QUOTED PASSAGE:
>>>

Mr Mitchell said that the move was part of changes to ensure that the government can "squeeze every last ounce of value" out of its spending.

Tonight we will be talking to Mr Mitchell, and discussing the coalition parties' radically differing views on the targeting of aid and why in a time of public spending cuts international aid has been ring fenced.

For the second time in eight days a member of a Food Standards Agency committee running a public dialogue over GM foods has resigned.

Tonight, Susan Watts looks into what has been going on and whether the public discourse over GM foods is now in doubt.

Also, we have a film from Matt Frei on the Brazilian middle classes - and why they are so important.

ENTRY FROM 1137BST:

Peter Marshall is still in Cumbria, scene of yesterday's gun rampage in which local taxi driver Derrick Bird shot dead 12 people and injured 11 others, before killing himself.

He will bring us the latest on the investigation and in the studio we will be discussing the wider impact of such a devastating attack.

Yesterday, saw the second resignation in eight days from a Food Standards Agency (FSA) steering committee running a public dialogue over GM foods.

Tonight, Susan Watts looks into what has been going on and the role of the FSA.

<<<

Collection entries:
>>>

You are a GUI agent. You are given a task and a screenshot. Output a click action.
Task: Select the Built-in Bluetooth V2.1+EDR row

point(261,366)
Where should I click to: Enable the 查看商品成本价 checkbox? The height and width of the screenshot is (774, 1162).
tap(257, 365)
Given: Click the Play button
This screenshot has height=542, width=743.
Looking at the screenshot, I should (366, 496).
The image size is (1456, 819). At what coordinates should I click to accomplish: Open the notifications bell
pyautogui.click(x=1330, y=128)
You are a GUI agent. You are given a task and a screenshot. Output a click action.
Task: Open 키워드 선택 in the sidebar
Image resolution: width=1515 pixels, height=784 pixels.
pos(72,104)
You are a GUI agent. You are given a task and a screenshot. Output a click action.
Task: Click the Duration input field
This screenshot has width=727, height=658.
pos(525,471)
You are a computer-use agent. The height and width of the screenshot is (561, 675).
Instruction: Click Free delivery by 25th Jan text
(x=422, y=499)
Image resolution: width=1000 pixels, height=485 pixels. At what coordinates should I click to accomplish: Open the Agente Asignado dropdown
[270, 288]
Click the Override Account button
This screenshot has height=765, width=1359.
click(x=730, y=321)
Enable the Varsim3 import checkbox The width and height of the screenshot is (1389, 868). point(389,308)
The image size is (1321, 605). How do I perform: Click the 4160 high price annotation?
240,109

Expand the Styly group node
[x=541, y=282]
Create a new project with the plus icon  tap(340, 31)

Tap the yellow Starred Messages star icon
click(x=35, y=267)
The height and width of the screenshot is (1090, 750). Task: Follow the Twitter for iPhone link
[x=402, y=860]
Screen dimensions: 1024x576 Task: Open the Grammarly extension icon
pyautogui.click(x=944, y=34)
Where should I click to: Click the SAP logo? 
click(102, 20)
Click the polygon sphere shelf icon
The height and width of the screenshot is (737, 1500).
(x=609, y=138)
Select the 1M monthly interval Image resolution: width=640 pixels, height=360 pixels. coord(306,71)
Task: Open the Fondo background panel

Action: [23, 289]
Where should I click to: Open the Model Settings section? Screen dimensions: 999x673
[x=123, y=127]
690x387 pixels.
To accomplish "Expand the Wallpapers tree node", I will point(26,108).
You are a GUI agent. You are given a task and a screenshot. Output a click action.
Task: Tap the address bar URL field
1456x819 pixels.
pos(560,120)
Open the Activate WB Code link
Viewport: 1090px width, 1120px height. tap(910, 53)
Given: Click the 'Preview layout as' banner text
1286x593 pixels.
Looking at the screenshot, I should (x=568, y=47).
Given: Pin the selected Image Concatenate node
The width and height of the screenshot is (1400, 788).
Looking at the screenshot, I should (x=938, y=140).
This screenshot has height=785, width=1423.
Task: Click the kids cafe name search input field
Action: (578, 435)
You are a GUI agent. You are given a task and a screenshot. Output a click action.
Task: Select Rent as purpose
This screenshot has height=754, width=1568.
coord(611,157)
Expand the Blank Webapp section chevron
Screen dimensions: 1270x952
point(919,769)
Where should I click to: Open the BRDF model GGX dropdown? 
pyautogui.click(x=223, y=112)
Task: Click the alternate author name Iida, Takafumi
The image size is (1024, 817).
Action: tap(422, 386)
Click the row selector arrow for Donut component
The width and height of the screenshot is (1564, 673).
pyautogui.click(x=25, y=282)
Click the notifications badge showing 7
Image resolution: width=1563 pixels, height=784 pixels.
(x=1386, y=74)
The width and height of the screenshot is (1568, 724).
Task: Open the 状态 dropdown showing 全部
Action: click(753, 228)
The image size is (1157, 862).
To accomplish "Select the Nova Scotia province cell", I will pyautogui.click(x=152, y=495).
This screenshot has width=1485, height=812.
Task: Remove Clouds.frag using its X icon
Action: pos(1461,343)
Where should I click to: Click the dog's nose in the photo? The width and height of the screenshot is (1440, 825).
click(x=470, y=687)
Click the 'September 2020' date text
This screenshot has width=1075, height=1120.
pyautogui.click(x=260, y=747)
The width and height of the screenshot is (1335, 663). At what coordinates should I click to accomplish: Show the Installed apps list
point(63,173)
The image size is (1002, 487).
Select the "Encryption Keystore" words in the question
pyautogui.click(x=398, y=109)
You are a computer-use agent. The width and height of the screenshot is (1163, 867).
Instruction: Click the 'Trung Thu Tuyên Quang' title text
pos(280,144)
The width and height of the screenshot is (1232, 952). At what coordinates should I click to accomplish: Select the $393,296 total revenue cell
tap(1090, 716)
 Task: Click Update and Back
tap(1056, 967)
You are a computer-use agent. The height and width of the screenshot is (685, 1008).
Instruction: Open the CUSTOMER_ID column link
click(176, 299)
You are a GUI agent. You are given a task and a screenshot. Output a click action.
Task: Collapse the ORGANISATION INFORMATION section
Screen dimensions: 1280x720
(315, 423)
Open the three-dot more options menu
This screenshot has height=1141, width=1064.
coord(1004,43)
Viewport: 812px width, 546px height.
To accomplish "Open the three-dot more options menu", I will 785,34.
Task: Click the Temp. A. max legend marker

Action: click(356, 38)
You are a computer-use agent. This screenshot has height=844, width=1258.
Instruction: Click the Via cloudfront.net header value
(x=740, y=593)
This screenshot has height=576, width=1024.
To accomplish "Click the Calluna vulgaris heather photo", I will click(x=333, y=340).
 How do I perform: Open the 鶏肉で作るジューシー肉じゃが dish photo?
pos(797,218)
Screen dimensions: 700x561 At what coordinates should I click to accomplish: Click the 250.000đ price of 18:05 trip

<<<

DIRECTIVES:
**1)** List every person mentioned by name in the news preview.
**2)** Rewrite the part of the news preview that begins at the words "Tonight we will" and stops after "foods has resigned.", putting "sharply" in place of "radically".
**3)** According to the news preview, how many people did Derrick Bird shoot dead?

CORRECT ANSWERS:
**1)** Mr Mitchell, Susan Watts, Matt Frei, Peter Marshall, Derrick Bird

**2)**
Tonight we will be talking to Mr Mitchell, and discussing the coalition parties' sharply differing views on the targeting of aid and why in a time of public spending cuts international aid has been ring fenced.

For the second time in eight days a member of a Food Standards Agency committee running a public dialogue over GM foods has resigned.

**3)** 12 people